When the optical measurement method is fluorescence, any material medium can be used, but it is desirable to use glass or metal with low autofluorescence as the medium, and a fluorescent substance that emits fluorescence on the medium is used as a label. Lay it down. Here, as the means for laying the fluorescent substance, the fluorescent substance is applied to the surface of the medium, the fluorescent substance sheet is attached, the fluorescent substance dissolved liquid is sprayed, or the fluorescent substance is applied to the ink or the adhesive. Kneading and printing or coating. The fluorescent substance as a label on the surface of the medium may be laid as a point, or may be laid in a linear shape, or may be laid as a geometric pattern, or on the entire surface of the convex and concave portions.

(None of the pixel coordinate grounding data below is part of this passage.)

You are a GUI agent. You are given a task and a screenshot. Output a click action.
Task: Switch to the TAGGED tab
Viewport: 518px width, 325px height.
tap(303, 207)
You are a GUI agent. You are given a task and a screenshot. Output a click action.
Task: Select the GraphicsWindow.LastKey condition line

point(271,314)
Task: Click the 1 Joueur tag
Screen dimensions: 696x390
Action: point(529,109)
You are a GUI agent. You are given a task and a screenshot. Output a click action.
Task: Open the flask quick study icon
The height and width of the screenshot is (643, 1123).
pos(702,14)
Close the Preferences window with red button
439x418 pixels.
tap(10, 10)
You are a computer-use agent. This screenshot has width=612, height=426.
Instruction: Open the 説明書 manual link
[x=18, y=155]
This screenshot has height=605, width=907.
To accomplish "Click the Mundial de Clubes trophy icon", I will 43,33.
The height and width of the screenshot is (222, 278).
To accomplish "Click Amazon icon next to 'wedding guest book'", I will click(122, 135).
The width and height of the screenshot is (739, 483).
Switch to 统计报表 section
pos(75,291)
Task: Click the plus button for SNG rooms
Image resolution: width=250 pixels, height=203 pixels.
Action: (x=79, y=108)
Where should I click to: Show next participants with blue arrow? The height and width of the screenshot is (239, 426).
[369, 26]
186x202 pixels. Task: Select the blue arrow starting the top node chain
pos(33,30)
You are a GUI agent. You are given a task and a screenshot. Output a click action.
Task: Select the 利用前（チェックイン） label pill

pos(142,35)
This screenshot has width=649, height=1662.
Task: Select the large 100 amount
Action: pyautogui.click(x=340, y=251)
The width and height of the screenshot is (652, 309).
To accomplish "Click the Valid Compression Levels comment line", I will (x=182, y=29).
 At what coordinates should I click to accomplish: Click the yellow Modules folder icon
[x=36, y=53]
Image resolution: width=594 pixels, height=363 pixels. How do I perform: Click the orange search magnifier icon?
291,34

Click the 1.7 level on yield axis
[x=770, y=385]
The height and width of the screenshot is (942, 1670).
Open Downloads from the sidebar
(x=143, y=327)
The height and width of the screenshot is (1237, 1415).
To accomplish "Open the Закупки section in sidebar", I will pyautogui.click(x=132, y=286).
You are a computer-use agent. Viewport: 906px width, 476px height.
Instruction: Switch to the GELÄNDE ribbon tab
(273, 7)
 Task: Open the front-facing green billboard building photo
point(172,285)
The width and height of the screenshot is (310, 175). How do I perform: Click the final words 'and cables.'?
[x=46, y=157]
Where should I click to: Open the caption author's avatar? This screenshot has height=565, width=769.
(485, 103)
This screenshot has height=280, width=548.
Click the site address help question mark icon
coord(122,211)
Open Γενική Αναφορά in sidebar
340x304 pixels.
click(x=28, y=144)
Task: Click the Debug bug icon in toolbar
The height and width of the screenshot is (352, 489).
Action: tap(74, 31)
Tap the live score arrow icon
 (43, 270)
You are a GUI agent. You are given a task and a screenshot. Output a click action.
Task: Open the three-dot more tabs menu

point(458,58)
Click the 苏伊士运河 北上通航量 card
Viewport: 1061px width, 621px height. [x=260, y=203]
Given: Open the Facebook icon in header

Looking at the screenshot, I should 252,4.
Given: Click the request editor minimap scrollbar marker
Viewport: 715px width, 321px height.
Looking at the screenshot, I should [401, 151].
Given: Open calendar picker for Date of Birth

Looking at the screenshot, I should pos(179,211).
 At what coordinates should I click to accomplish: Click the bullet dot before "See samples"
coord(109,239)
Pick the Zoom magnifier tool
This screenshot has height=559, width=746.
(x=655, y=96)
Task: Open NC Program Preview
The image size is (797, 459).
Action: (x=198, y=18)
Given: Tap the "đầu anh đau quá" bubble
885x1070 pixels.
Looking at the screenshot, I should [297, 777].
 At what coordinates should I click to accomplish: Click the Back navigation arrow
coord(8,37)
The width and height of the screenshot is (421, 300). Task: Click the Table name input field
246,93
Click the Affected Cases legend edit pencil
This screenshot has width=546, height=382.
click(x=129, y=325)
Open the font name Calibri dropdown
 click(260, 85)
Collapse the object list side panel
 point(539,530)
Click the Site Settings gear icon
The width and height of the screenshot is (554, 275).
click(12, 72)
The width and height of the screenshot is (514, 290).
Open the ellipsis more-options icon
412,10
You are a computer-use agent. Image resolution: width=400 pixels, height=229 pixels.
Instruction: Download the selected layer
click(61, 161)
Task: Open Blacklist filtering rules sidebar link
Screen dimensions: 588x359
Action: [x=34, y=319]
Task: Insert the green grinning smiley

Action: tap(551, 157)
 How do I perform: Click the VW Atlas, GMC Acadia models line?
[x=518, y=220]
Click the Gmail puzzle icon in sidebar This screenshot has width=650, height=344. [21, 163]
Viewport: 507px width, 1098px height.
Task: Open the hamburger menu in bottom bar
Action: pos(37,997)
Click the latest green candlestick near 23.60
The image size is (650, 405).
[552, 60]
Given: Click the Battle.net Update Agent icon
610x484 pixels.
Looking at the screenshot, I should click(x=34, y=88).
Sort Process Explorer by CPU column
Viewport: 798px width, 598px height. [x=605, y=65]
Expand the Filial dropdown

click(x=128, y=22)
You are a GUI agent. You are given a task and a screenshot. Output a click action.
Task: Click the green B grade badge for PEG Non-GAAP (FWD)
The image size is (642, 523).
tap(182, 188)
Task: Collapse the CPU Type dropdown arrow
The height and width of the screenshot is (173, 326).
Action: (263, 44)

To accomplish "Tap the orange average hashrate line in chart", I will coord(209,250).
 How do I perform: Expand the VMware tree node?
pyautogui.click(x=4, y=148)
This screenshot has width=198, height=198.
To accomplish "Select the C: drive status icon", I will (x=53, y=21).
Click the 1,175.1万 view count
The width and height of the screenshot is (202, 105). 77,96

May be laid.
In addition, if the medium is made of a transparent material and does not absorb excitation light, or is a material that transmits light of a fluorescence wavelength, the fluorescent material can be seen on the medium surface on the back side when viewed from the end face of the optical fiber. May be laid.
Furthermore, if the medium is a material that can transmit light and can transmit the excitation wavelength and fluorescence wavelength of fluorescence, fluorescence can be measured using not only reflected light but also transmitted light.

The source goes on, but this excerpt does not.